Privacy and Cyber Security are hot topics right now. Attacks on Optus, Medibank, and now Latitude have customers reeling, and plenty of people asking “what next?”
It’s easy to think that criminals only target big businesses and holders of large amounts of sensitive data, and that smaller organisations simply aren’t worth the time trying to breach, unfortunately the reverse is often true. Smaller organisations often have less robust policies and procedures when it comes so cybersecurity and data management, they may have less sophisticated software for detecting and blocking attacks, and they can often be seen as a weak ‘back-door’ into information held by larger companies.
It’s also worth noting that it’s not usually all about flashing lights and whizzing bits of Matrix code as these ‘hackers’ bash away at the cyber-doors of their targets. We just need to look at some of these recent high profile breaches to say that an alarming number come from something as simple as stolen login credentials. When the burglars have the keys it’s easy to get through the door.
- The Optus data breach occurred from someone finding a door that didn’t even have a lock on it. It should have, but it simply didn’t, an unsecured API (effectively a data portal) requiring no username or password at all.
- Medibank’s breach was the result of someone getting hold of a Medibank username and password from one of Medibank’s IT service providers.
- Latitude’s breach also appears to have been caused by stolen login credentials, which then allowed the person to pose as that employee and access other third-party systems.
It’s perhaps not hard to understand why so many emails are received trying to get you to ‘click here’ or to open an attachment. These emails are baited hooks fishing for login details to anything and everything. (In fact, whilst writing this I received an email purporting to be a saved voicemail, all I need to do is click the link to hear the message….)
So, what are some of the things brokers can be doing to safeguard themselves and their customers from potential breach?
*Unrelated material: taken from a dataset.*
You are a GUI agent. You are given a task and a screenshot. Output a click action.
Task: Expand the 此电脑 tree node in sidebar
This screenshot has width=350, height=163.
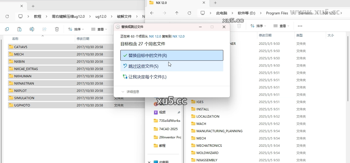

- Use strong passwords and two factor authentication. If your password is the same, or close enough, over a variety of sites then you’re only as secure as the very least of those places. Consider how many times a user might use the same password just changing a number or adding a ‘!’ to the end. If their password is breached on Spotify or Facebook, your network could easily be next.*
- Use archives that are less accessible. It might be necessary for a large number of staff members to access information when a deal is in progress, but once it has settled it may pay to lock big chunks of customer information away in less accessible storage areas.
- Have a written policy round information retention. Consider what information is required from customers, where and how that information is stored, and how long it should be kept for. It’s easy to say ‘we keep everything’ but that significantly increase the damage that could arise from a breach.
- Keep software up-to-date. Hackers work by finding a small opening and then working to widen it or squeeze through. The fewer openings you have, no matter how small, the lower your risk.
- Continually educate your employees. It’s not enough to write ‘use strong passwords’ in your employee handbook and forget about it. Employees should be warned regularly about the risks of attacks and shown examples of things like phishing emails. Ensure that your staff members are aware of best practices for data security and train them on how to identify and report potential security breaches. This will help prevent accidental data leaks or breaches due to human error.
Finally, consider engaging a data security expert. A good specialist will look at all of the items above and much more. They’ll try to break into your systems in ways you can’t imagine, and whilst they may cost a little, consider it no different to an insurance premium; a necessary expense to protect against much larger consequences.